The owner or operator shall be responsible for the cost of maintaining
the large scale, ground mounted, photovoltaic system and any access
roads unless accepted as a public way.
(2)
Modification conditions. Any material modifications to a small
scale or large scale, ground mounted, photovoltaic systems made after
issuance of the building permit shall require approval by the Planning
Board and repairs will require Planning Board approval.
K.
Abandonment or decommissioning.
(1)
Abandonment. Absent notices of decommissioning or written notice of extenuating services, a large scale, ground mounted, photovoltaic systems shall be considered abandoned when it fails to operate for a year or more without written consent of the Planning Board. If the owner or operator of the large scale, ground mounted, photovoltaic systems fails to remove the installation in accordance with the requirements of this section within 150 feet days of abandonment or the proposed date of decommissioning, the Town may enter the property and physically remove the installation utilizing the surety provided in Subsection L. If such funds are insufficient, any additional costs will be the responsibility of the systems owner and owner of property which system is on. Such extra cost shall constitute a lien where the system is located.
(2)
Removal requirements. Any large scale, ground mounted, photovoltaic systems which has reached the end of its useful life or has been abandoned consistent with Subsection K(1) of this bylaw shall be removed. The owner or operator shall physically remove the installation no more than 150 days after the date of discontinued operations. The owner or operator shall notify the Planning Board by certified mail of the proposed date of discontinued operations and plan for removal.
Decommissioning shall consist of:
(a)
Physically removal of all large scale, ground mounted, photovoltaic
systems and all related structures, equipment, security barriers and
transmission lines from the site.
(b)
Disposal of all solid and hazardous waste in accordance with
local and state regulations.
(c)
Stabilization or re-vegetation of the site as necessary to minimize
erosion.
(d)
Return of land area to conditions prior to installation of photovoltaic
systems.
L.
Financial surety. The owner or operator of a proposed large scale,
ground mounted, photovoltaic systems project shall provide a form
of surety through an escrow account or bond, as determined by the
Town Treasurer, to cover the cost of removal in the event the Town
must remove the installation and remediate the landscape. The surety
account or bond will be managed by the Town Treasurers office.

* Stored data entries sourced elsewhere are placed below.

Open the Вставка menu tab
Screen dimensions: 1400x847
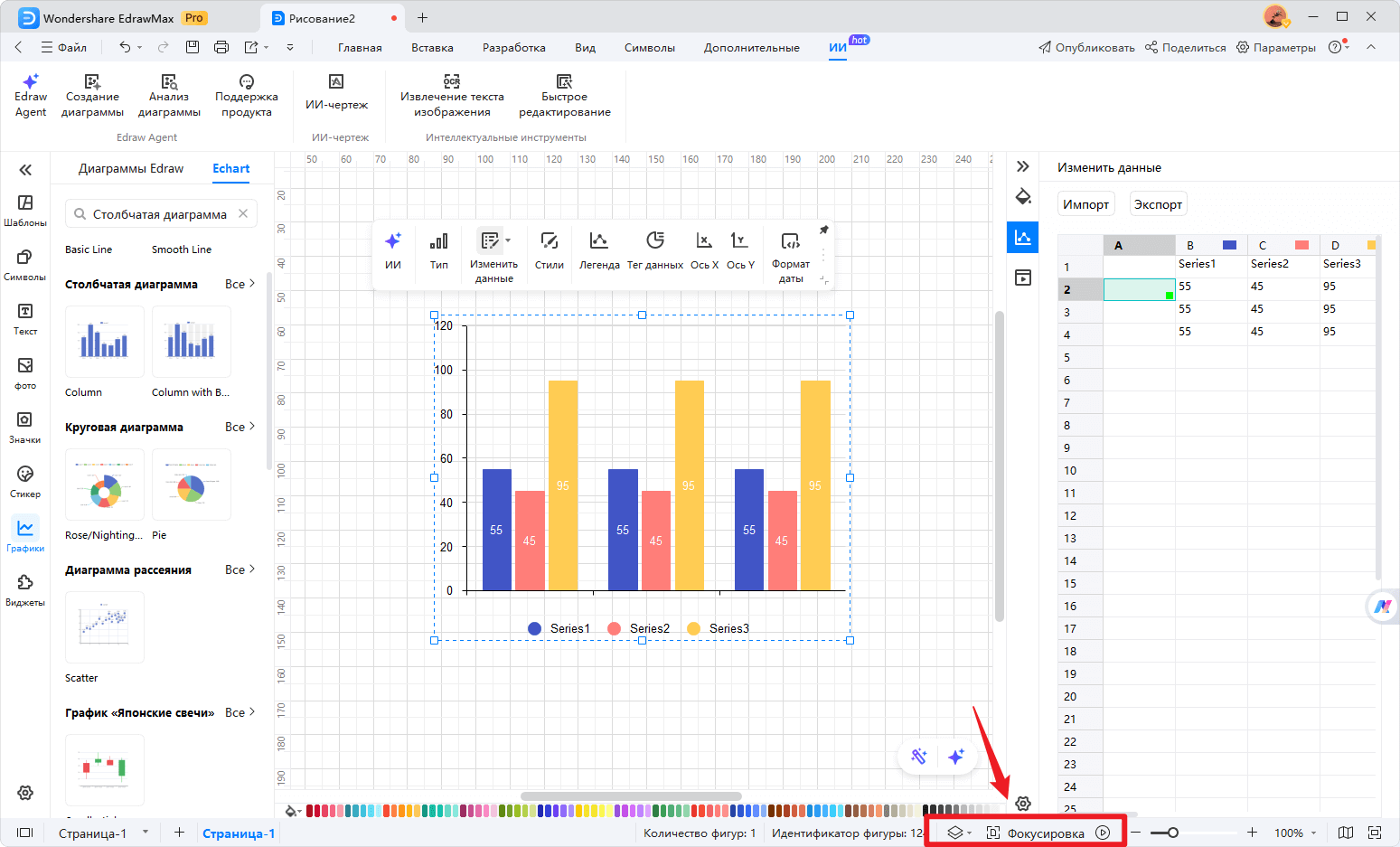(x=432, y=48)
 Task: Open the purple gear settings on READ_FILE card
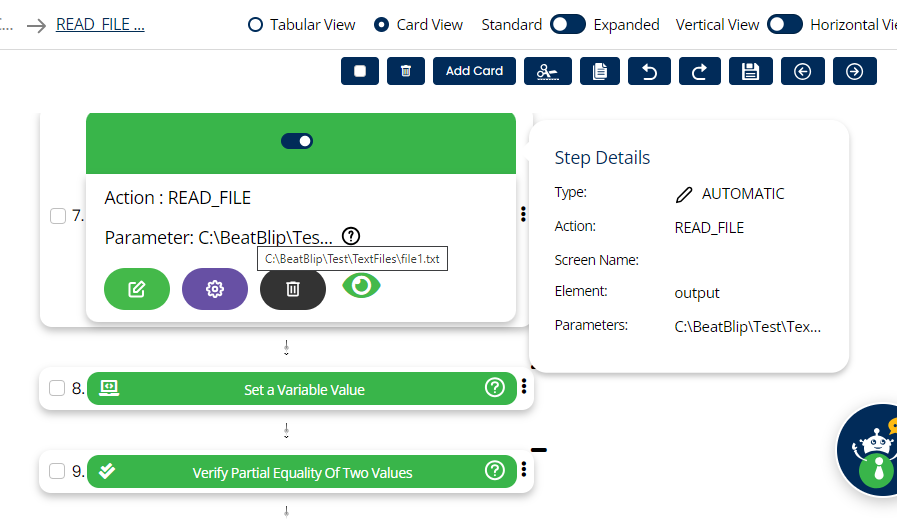(x=215, y=289)
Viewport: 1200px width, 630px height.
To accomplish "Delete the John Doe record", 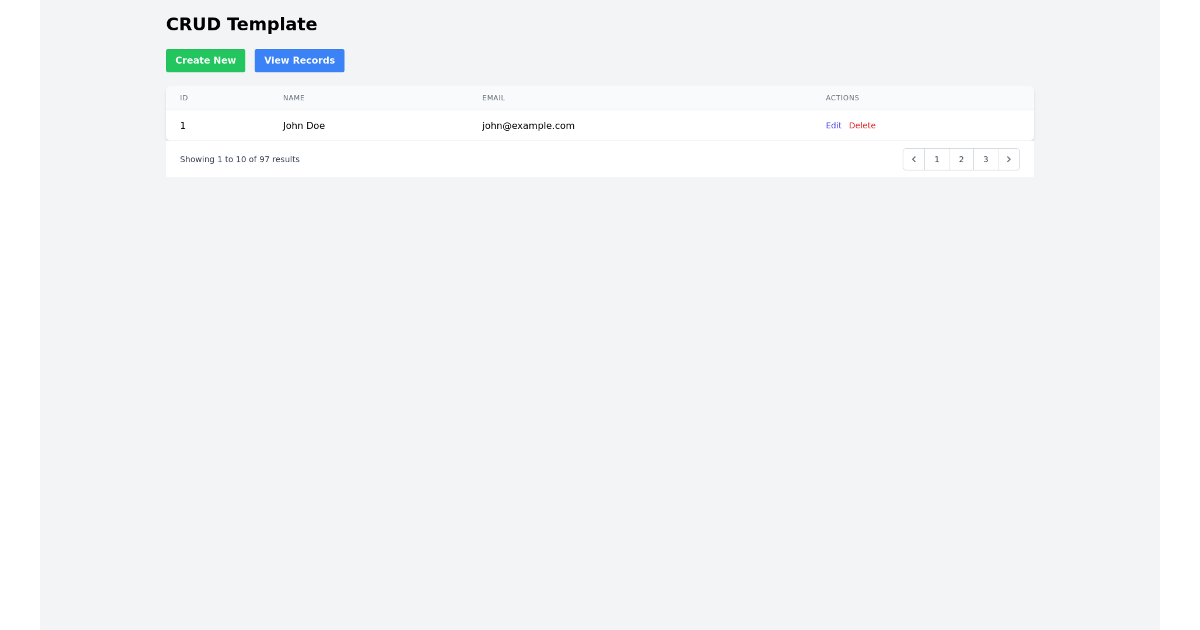I will [x=862, y=125].
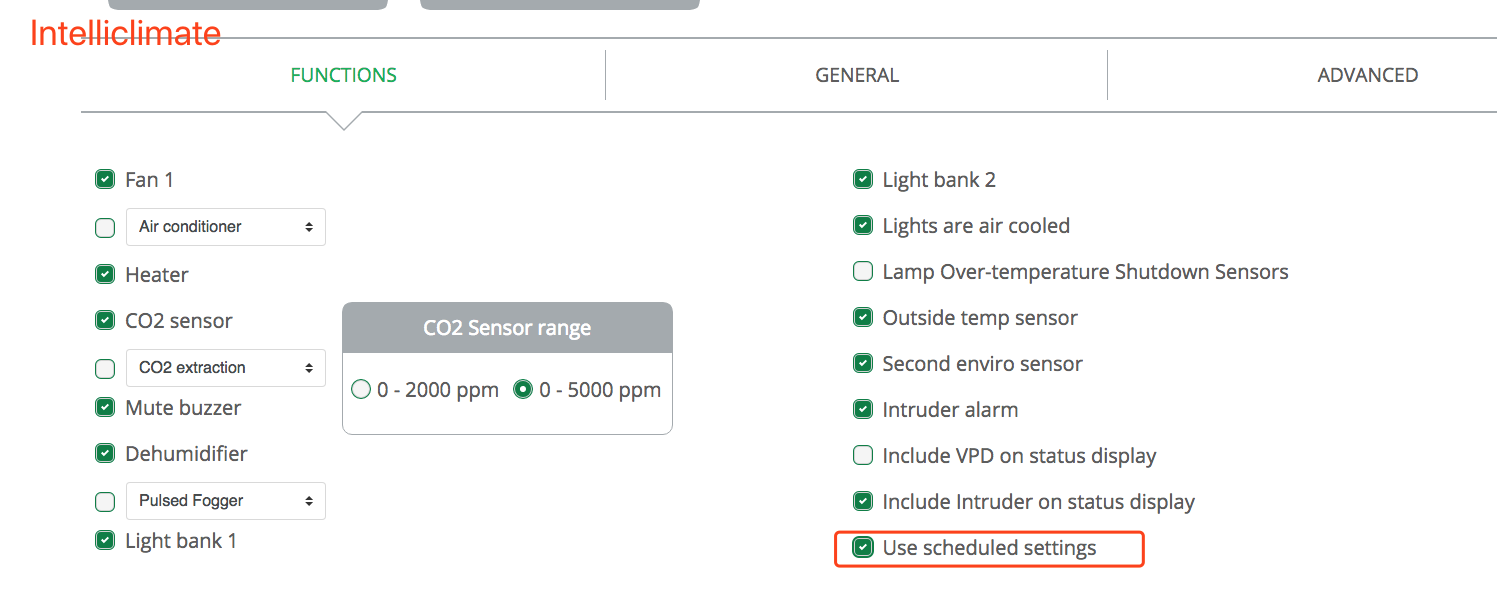Viewport: 1497px width, 610px height.
Task: Open the ADVANCED tab
Action: point(1367,74)
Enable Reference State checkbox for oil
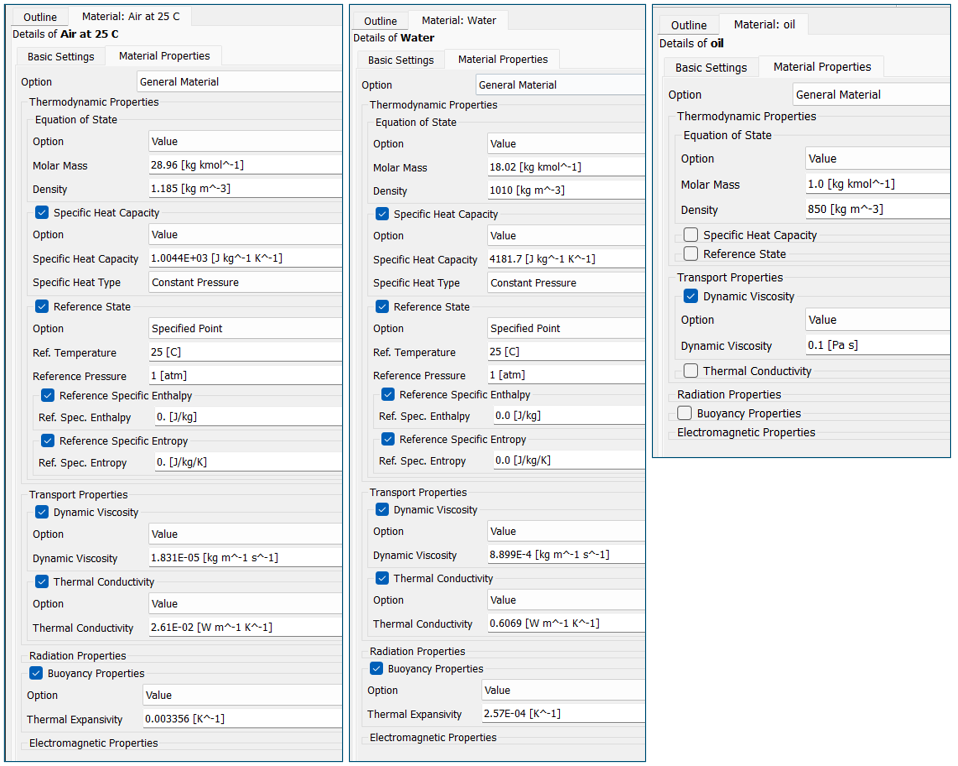Screen dimensions: 958x766 [691, 254]
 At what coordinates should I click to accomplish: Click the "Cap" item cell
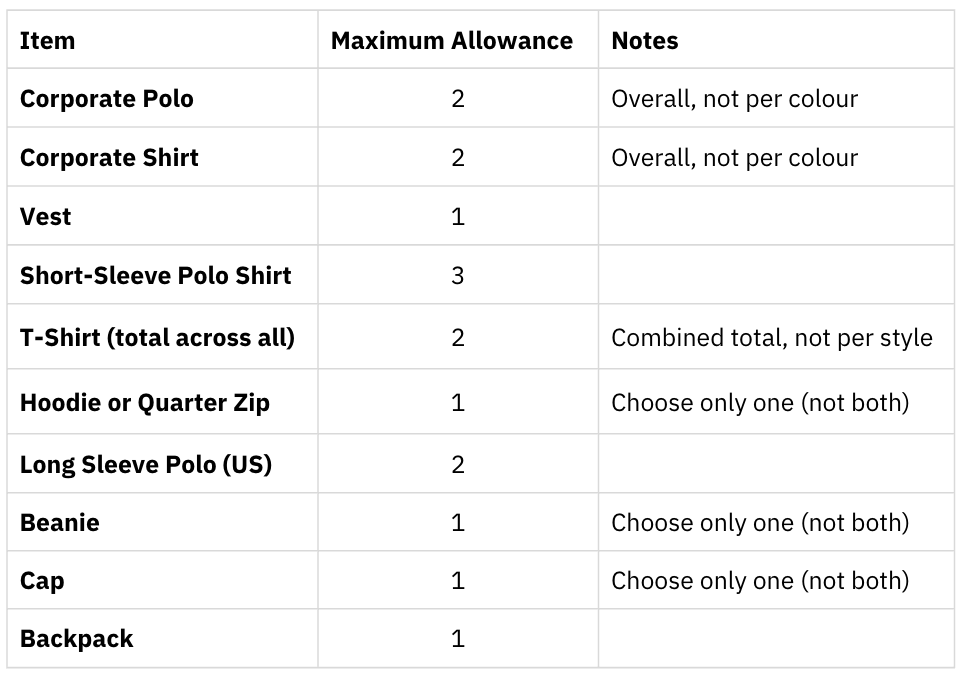tap(42, 580)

The amount of financial surety will be determined to be released
to be reasonable by the Planning Board, but in no event to exceed
125% of the cost of removal and compliance with the additional requirements
set forth herein. The project owner or operator shall submit a fully
detailed and inclusive estimate for all costs associated with the
removal to the Planning Board. This estimate must be prepared by a
qualified engineer.
The amount shall include a mechanism for calculating increased
removal costs due to inflation and other causes of the life of the
system. Such surety will not be required for municipally or state
owned facilities.[2]
[2]
Editor’s Note: Former § 185-23.3, Temporary moratorium on the sale and distribution of recreational marijuana, added ATM 5-16-2017 by Art. 27, was repealed ATM 5-21-2019 by Art. 21. Former § 185-23.4, Temporary moratorium on registered marijuana dispensaries, added ATM 5-16-2017 by Art. 26, was repealed ATM 5-21-2019 by Art. 22. Said repealed sections immediately followed this § 185-23.2.